Especially in the early years of the wars in Afghanistan and Iraq, soldiers burned their waste in big, open-air pits. They burned everything from tires, batteries, and plastic to human and medical waste.
Curtis Gibson is an Air Force veteran. He served in Afghanistan in late 2011.
“I’d see things floating in the air — burned papers — you see them floating through the air so you know you’re taking something in,” Gibson says.
He says he had a medical exam when he came home to Detroit.
“I went to the VA and had a pulmonary test done, and they said I did have decreased lung function,” he says.
Gibson says he's pretty healthy today, but he wonders if he was exposed to something that might make him sick when he’s older.
The potential for health effects from exposure to burn pits
Dr. John Balmes is a Professor of Medicine at the University of California-San Francisco and a Professor of Environmental Health Sciences in the School of Public Health at UC-Berkeley. He was part of a committee that wrote a report for the Institute of Medicine on possible long-term health effects for veterans exposed to burn pits in Iraq and Afghanistan.
“The main health problem that has been associated with burn pits is constrictive bronchiolitis, which is a type of lung condition where the small airways in the lungs become scarred,” he says.

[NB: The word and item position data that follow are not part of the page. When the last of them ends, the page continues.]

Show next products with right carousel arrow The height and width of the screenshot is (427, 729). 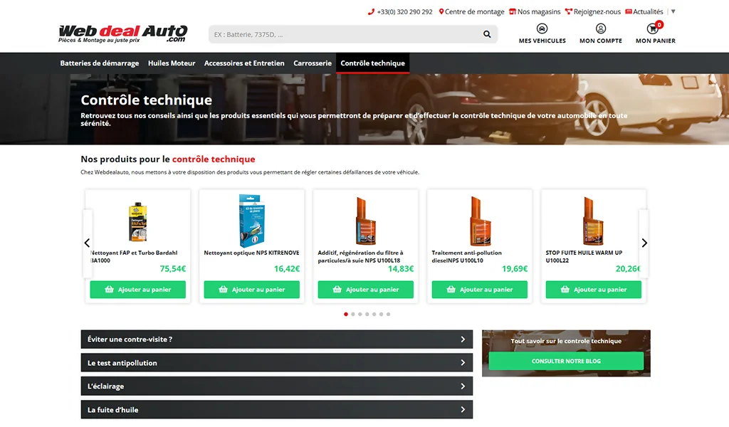coord(644,243)
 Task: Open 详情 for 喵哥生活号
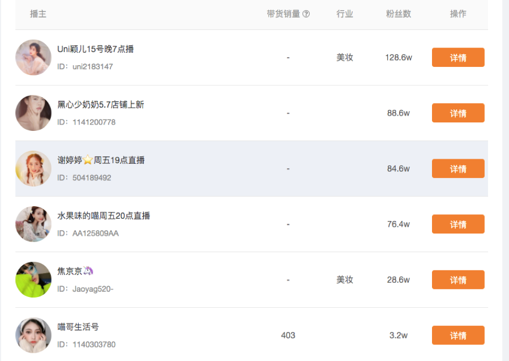(x=458, y=335)
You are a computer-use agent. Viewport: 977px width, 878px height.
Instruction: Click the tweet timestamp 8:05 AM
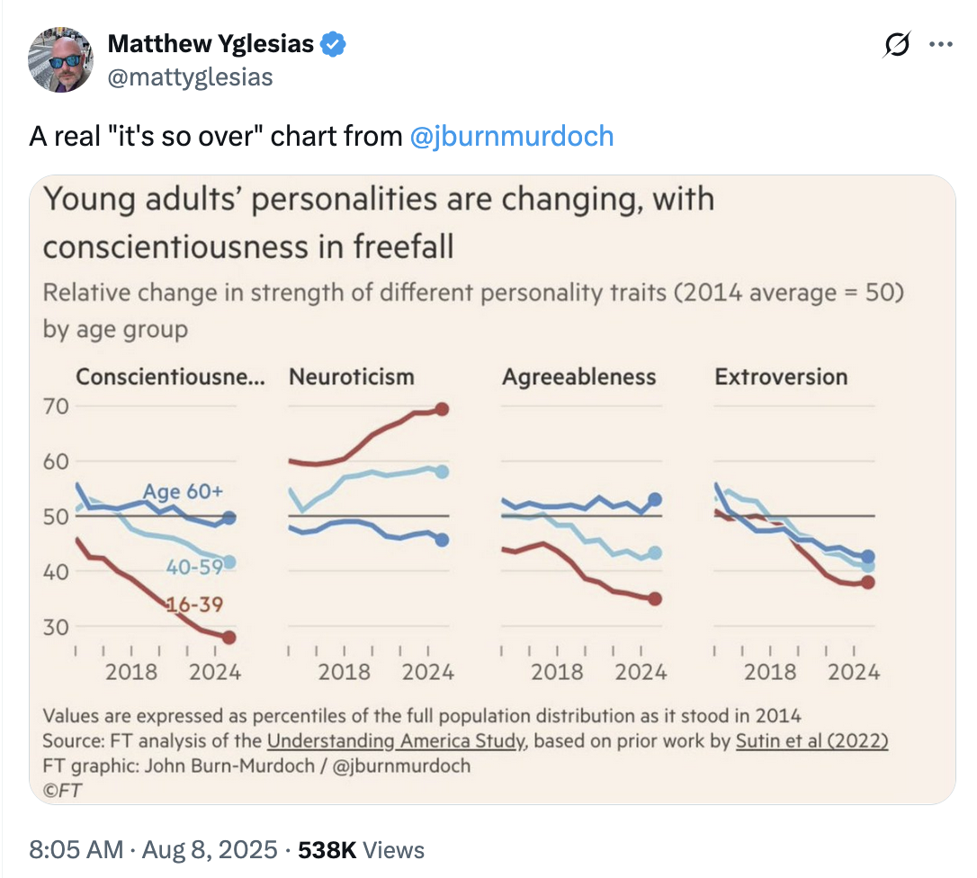(76, 850)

"The question is, at what level of exposure might there be harm from inhaling these materials?" Balmes says.
This finding comes from a study in the New England Journal of Medicine.
“That’s the strongest link in the literature with regard to burn pits and health outcomes,” he says. “But even that is... it’s a little bit of a weak link because it was a case series as opposed to a study of a large number of veterans exposed to burn pits.”
But he says exposure to burn pits warrants concern.
“There's no question that burn pit smoke is nasty,” he says. “There are carcinogens that were emitted, polycyclic aromatic hydrocarbons, PAHs, which are particularly nasty, some of which are carcinogens and others are irritants to the respiratory tract. Lots of irritant gases, fine particulate (matter) — many substances that are harmful to the respiratory tract and some which, if absorbed through the respiratory tract, can have toxicity elsewhere. So there’s no question that the emissions were horrible.”
The next steps
Balmes says one thing that makes this research difficult is determining levels of exposure to the harmful chemicals in burn pit smoke.
“At what level of exposure might there be harm from inhaling these materials? And that’s the tricky part, because the only place where there was data about where they were monitoring exposures was in the Bagram base in Iraq,” he says.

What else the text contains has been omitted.